L’institution francfortoise continue de surveiller de près l’évolution des prix, mais ne fait pas référence à une « vigilance » censée préfigurer un nouveau tour de vis monétaire.

Pas de hausses de taux en vue en Europe. Wall Street, lui, met la pression sur la Fed en mettant en péril la tendance haussière des trois derniers mois… c’est du pain béni pour l’once d’or qui clôturait jeudi à un nouveau record de 837,5 $ l’once.

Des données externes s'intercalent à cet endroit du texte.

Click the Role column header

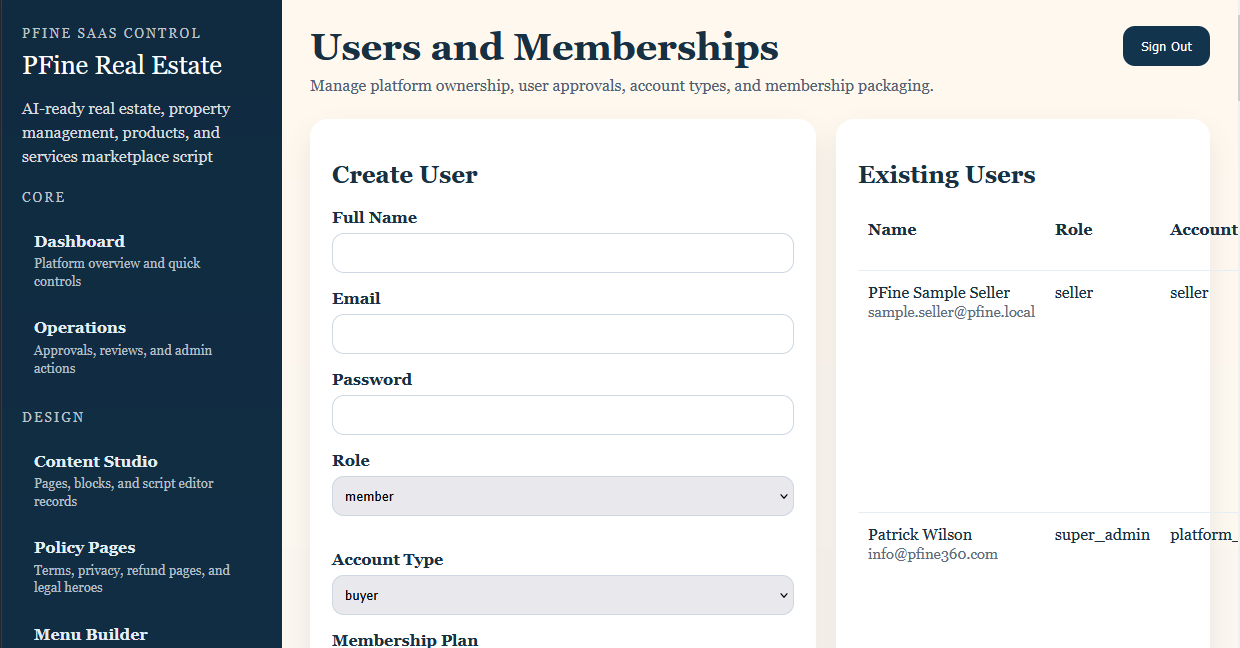point(1073,229)
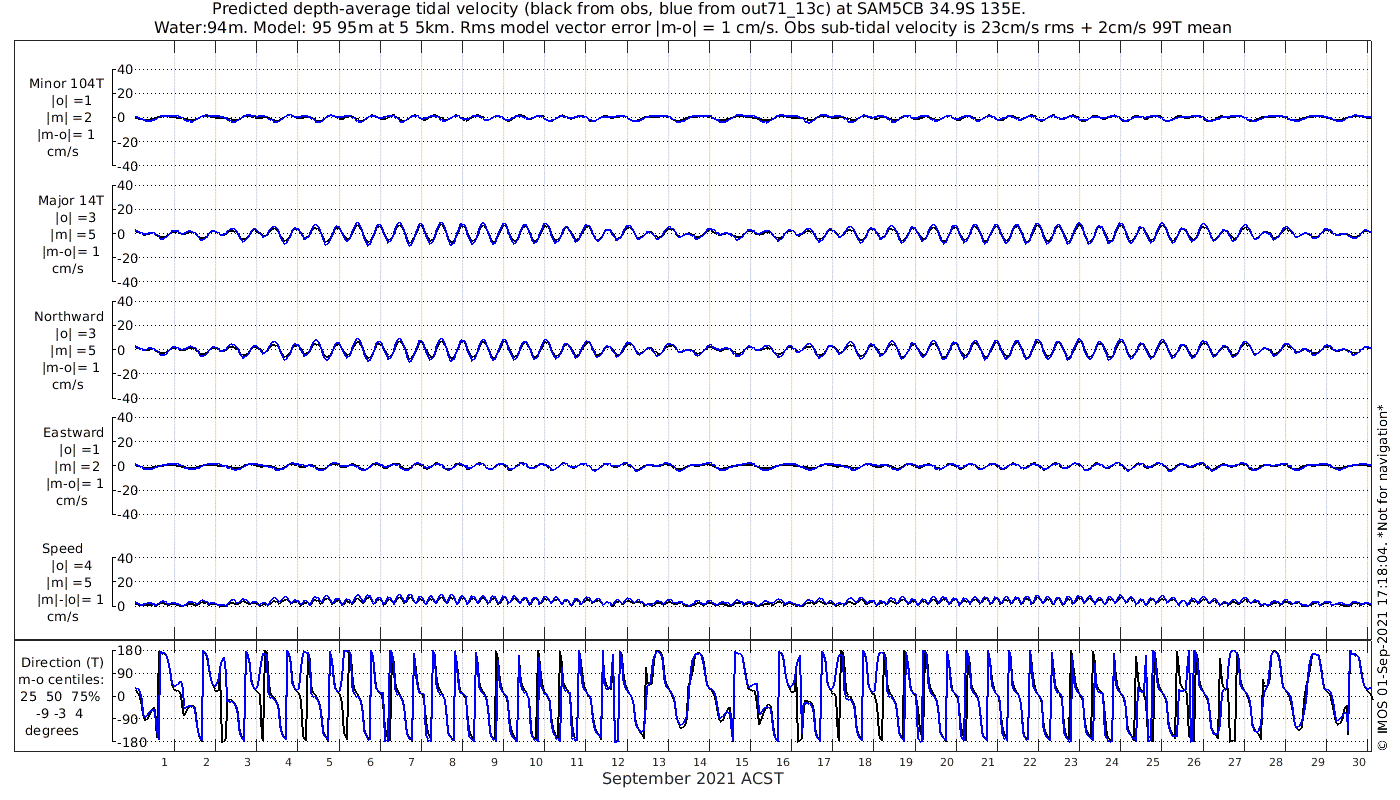This screenshot has width=1400, height=800.
Task: Click the chart title about predicted tidal velocity
Action: tap(618, 9)
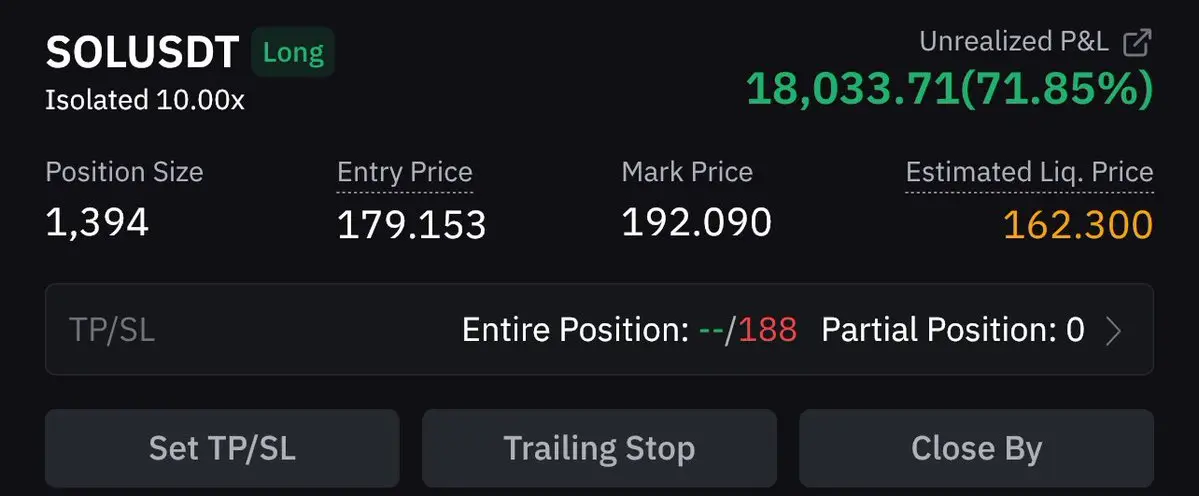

** Mais le métal précieux n’est qu’une matière première parmi d’autres et l’appétit des trusts miniers australo-britanniques ne semble plus avoir de limite : BPH Billiton a dévoilé jeudi une tentative d’OPA/OPE de 60 milliards de livres sterling sur son principal rival Rio Tinto (21% en clôture) qui vient à peine de mettre la main sur Alcan (pour 40 milliards de dollars).

Nous ne saurions trop vous conseiller de garder précieusement vos mines d’or, dans l’hypothèse où les protagonistes de cette méga-fusion envisageraient de se diversifier dans un actif qui ne part pas en fumée comme le charbon ou qui ne se retrouve pas enfermé comme l’acier dans le béton.